Shlomi Constantini (born November 24, 1955) is an Israeli neurosurgeon and Full Clinical Professor at the Faculty of Medicine, Tel Aviv University. He is Director of the Pediatric Brain Center at Dana-Dwek Children's Hospital, Tel Aviv Sourasky Medical Center, and previously headed the Department of Pediatric Neurosurgery for more than 25 years.

== Biography ==

Constantini was born and raised in Tel Aviv. In 1973, he joined the Israel Defense Forces and served as an officer in the Paratroopers Brigade. He was discharged with the rank of lieutenant colonel.

From 1977 to 1983, Constantini studied medicine at the Hebrew University of Jerusalem. In 1984, he completed a master's degree in neurobiology. He subsequently trained in several areas of neurosurgery, including microneurosurgery, pediatric neurosurgery, neuroendoscopy, neuro-oncology and the treatment of congenital malformations.

From 1990 to 1997, he was a lecturer in neurosurgery at the Hebrew University–Hadassah Medical School. He later served as a senior lecturer at the Faculty of Medicine of Tel Aviv University. From 2002 to 2003, he was a visiting professor at The Hospital for Sick Children in Toronto, Canada. From 2003 to 2014, he was Clinical Associate Professor at Tel Aviv University, and from 2015 he has held the rank of Full Clinical Professor.

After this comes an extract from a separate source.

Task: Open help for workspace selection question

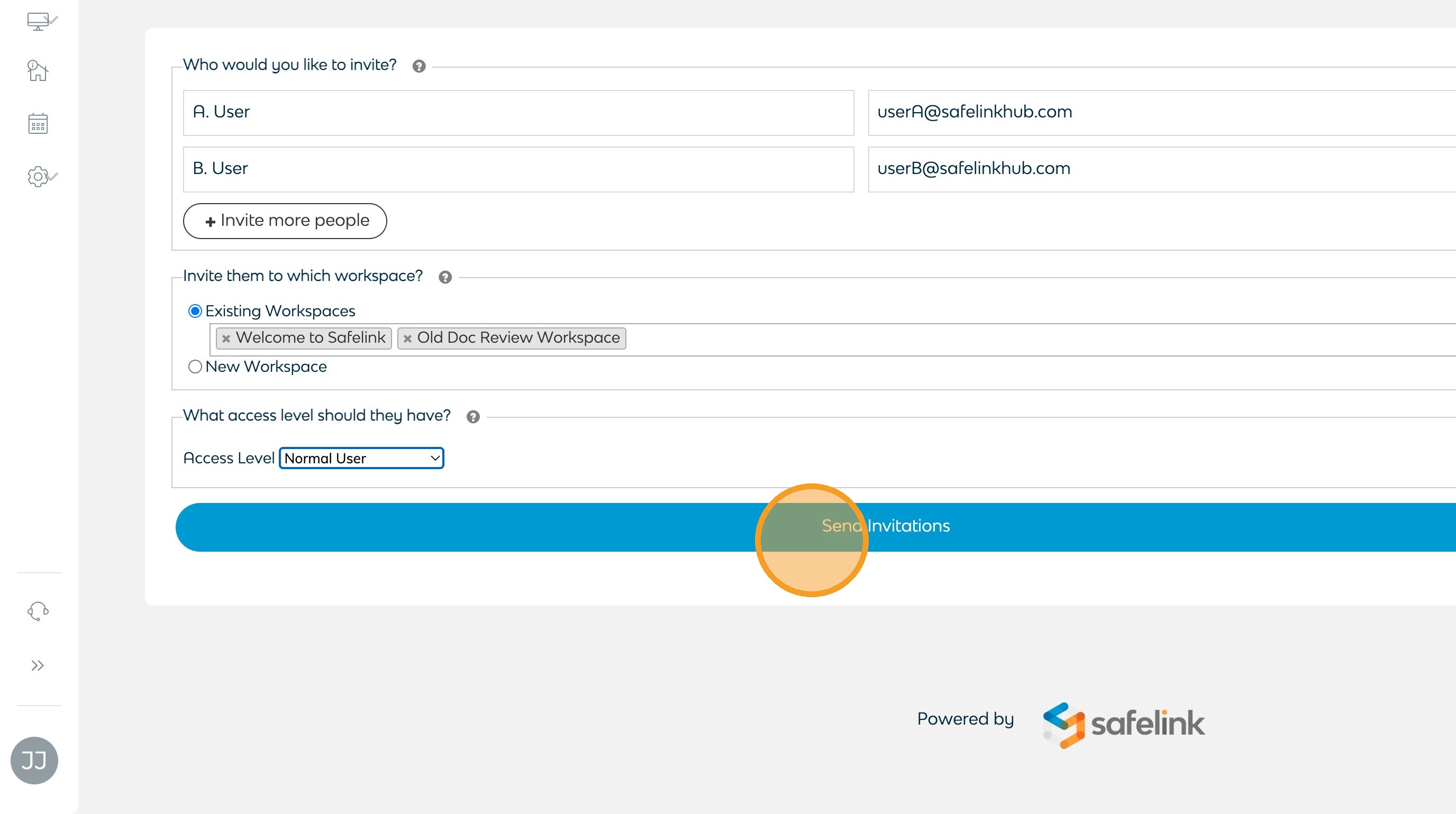Action: tap(445, 277)
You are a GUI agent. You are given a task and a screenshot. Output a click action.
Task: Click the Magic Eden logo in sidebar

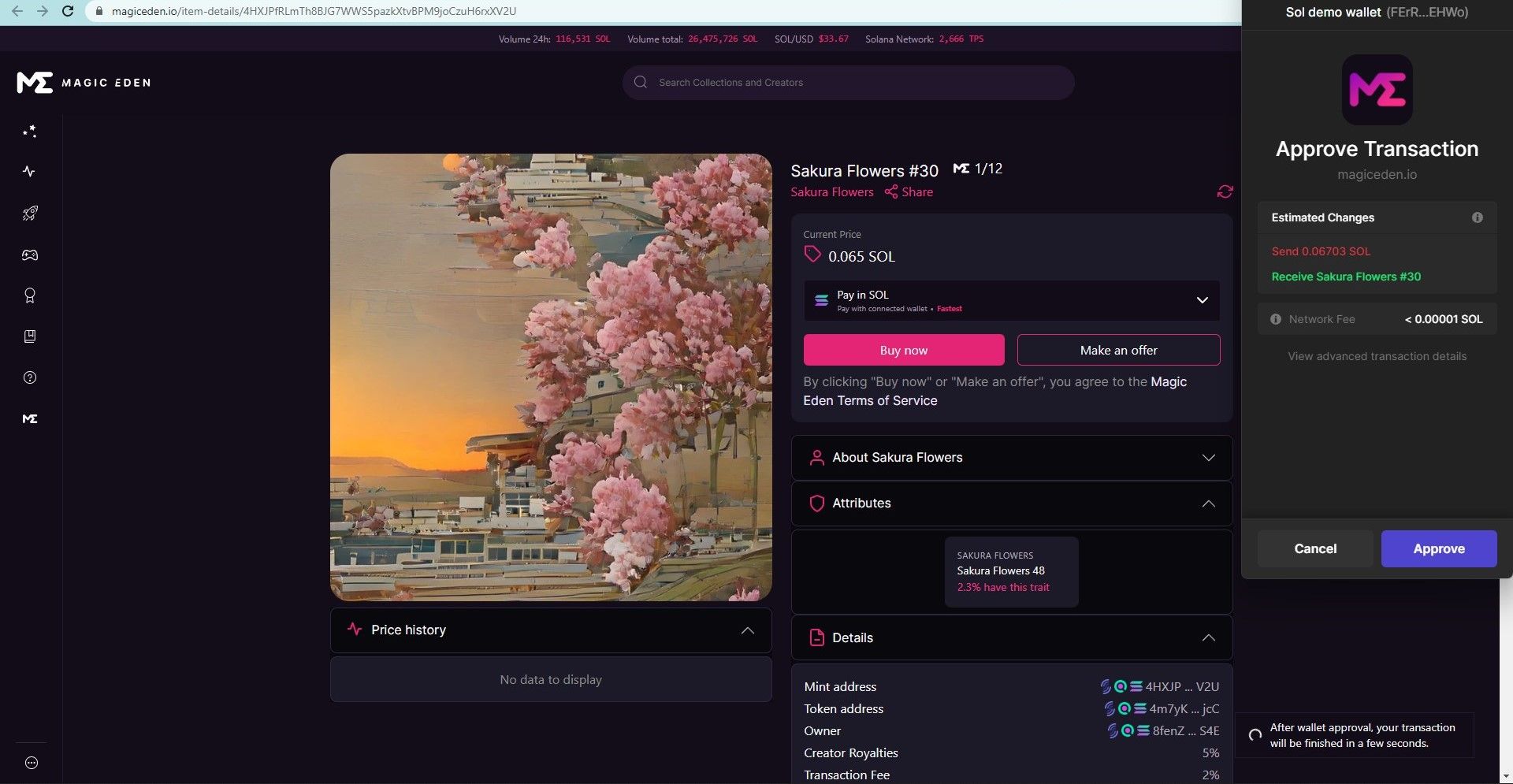30,418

In 1996, Constantini became head of the Department of Pediatric Neurosurgery at Dana-Dwek Children's Hospital. Since 2006, he has also headed the Gilbert International Neurofibromatosis Center (GINFC). He currently heads the Pediatric Brain Center. His principal clinical interests include complex brain and spinal cord tumors, congenital malformations, neuroendoscopy and cerebrovascular disorders.

== Personal life ==

Constantini is the father of seven children and has several grandchildren.

His older sister, Miriam (Miri) Constantini-Souroujon (1949–2014), was a professor in the Department of Natural Sciences at the Open University of Israel and served as Dean of Research. She was also a researcher in the field of immunology.

== Research activity ==

Constantini has more than 400 research outputs listed by Tel Aviv University, including more than 300 journal articles. His academic work focuses on pediatric neurosurgery, neuro-oncology, neuroendoscopy, hydrocephalus and related areas.

== Professional and educational activity ==

During his presidency of the International Society for Pediatric Neurosurgery (ISPN) in 2023–2024, Constantini initiated the establishment of the ISPN Library, an educational project intended to consolidate and provide access to professional and educational resources in pediatric neurosurgery. The Library was launched in 2024, and Constantini serves as its Chair.

== Professional societies ==

- President of the International Society for Pediatric Neurosurgery (ISPN), 2023–2024.
- President-Elect of the Asian Australasian Society of Neurological Surgeons (AASNS).
- Founding member and Honorary President of the International Federation of Neuroendoscopy (IFNE).
- Former Vice President of the European Association of Neurosurgical Societies (EANS).